Thu, Nov 1, 2012, 00:00

   

THE EASTERN seaboard of the United States showed signs of returning to life yesterday, two days after Hurricane Sandy smashed its way across the region, killing at least 65 people, wreaking tens of billions of dollars in damage and leaving 8.2 million people without power at its height.

Utility companies, who had plenty of practice after Hurricane Irene last year, and the “snowpocalyse” the year before that, seem to be acting more quickly than usual. By yesterday afternoon only 5.9 million households in 15 states were still subject to outages, according to CNN.

Consolidated Edison said it would take four days to restore electricity to more than 300,000 customers in Manhattan and Brooklyn, and up to a week to bring power back to the Bronx, Queens, Staten Island and Westchester county.

New York mayor Michael Bloomberg rang the bell to reopen the New York Stock Exchange. After tens of thousands of flights had been cancelled, John F Kennedy and Newark airports resumed limited services. Amtrak was able to run trains south from Newark but, with tunnels under the Hudson still flooded, Penn Station and Manhattan remained cut off. Much of the vital northeastern railway corridor, which runs from Washington to Boston, remained underwater.

A few trains plied their way out to Long Island, and Governor Andrew Cuomo of New York said some trains would run between Manhattan and Brooklyn today. The subway, which normally transports five million people daily, will not reopen until early next week, the mayor said.

The Metropolitan Museum reopened to visitors, though its branch at the Cloisters, in Fort Tryon Park, remained closed. New York police arrested 13 people for looting.

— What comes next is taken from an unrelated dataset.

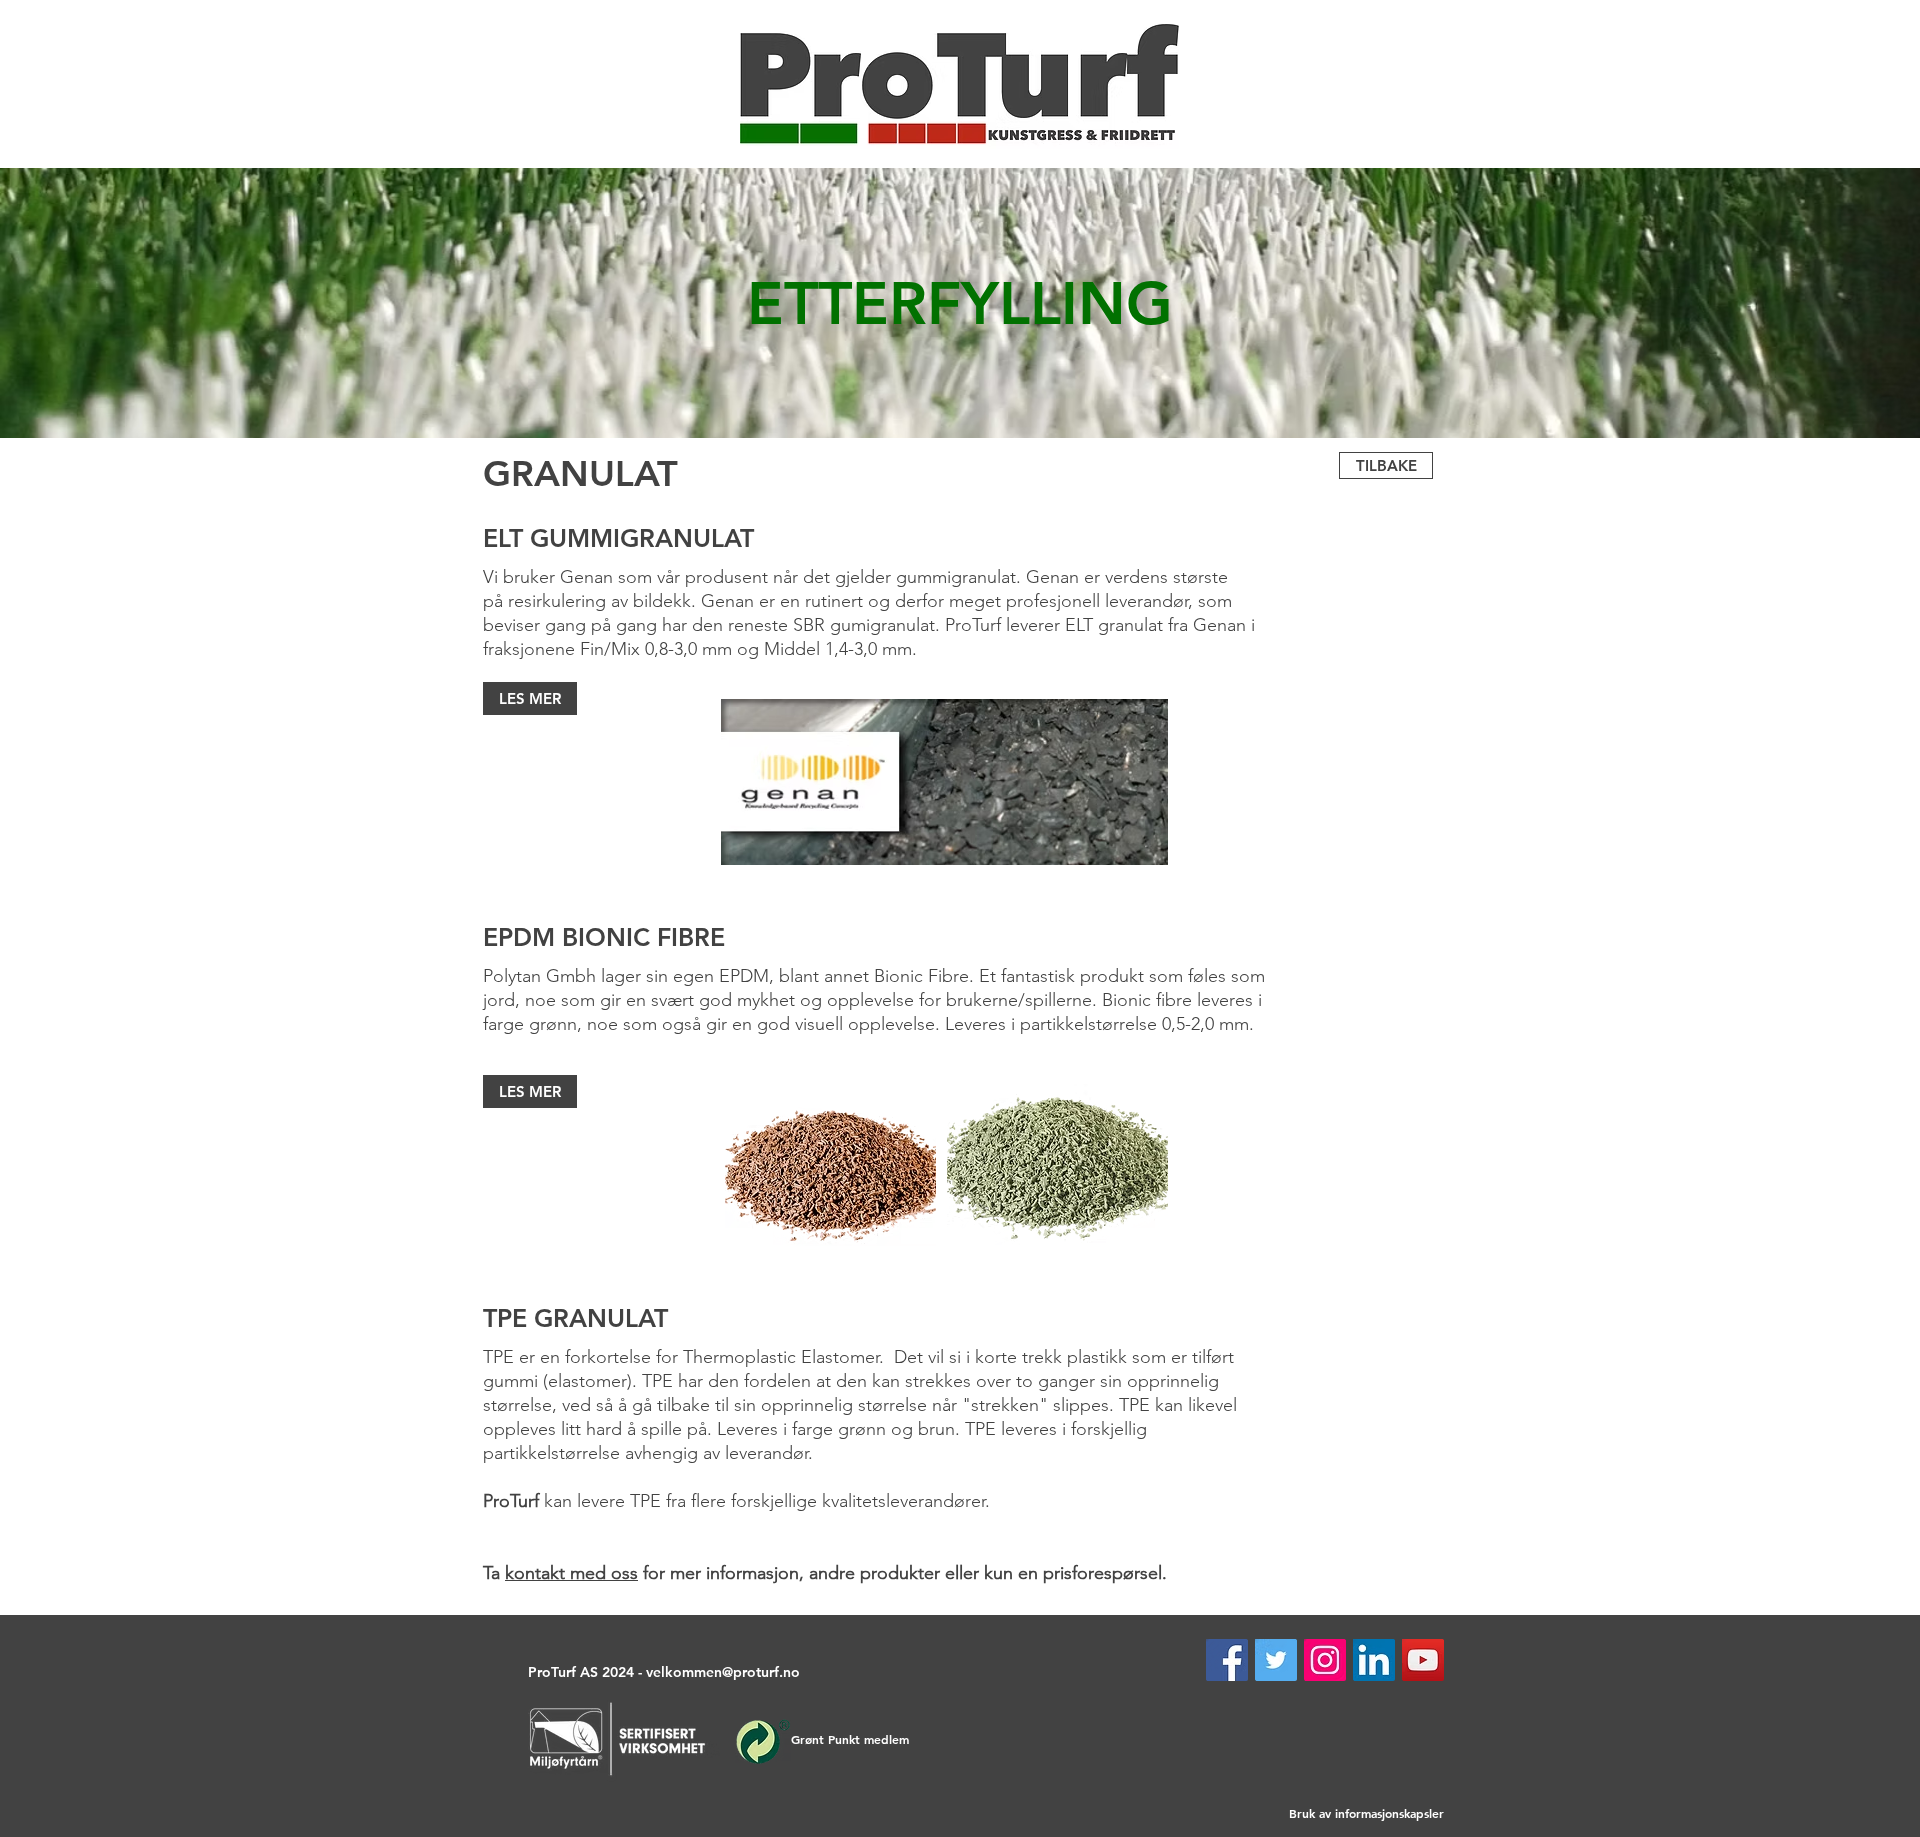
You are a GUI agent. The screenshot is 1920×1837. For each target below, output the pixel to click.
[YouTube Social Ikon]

The magnitude of the disaster held sway over small signs of normality. Surreal images of entire communities seemingly floating in water, houses dumped on highways, a boat astride a railway line, subway stations like aquariums and residents returning in kayaks and canoes to inspect their flood-damaged homes embedded themselves in the popular imagination.

Two days after the superstorm, rescuers continued to search debris-filled, waterlogged neighbourhoods. Manhattan remained a divided city, with midtown and the north of the island functioning almost normally while the southern part, below 39th street, remained flooded and without power.

In Rhode Island a man returned to his seaside cottage to find nothing but a pipe outlet where it had stood.

In Breezy Point, Queens, a neighbourhood that had been inhabited by the families of firemen for a century, firefighters visited the smouldering ruins of at least 111 homes destroyed when Sandy’s winds carried flames through the neighbourhood on Monday night. The householders had watched helplessly as their homes were destroyed.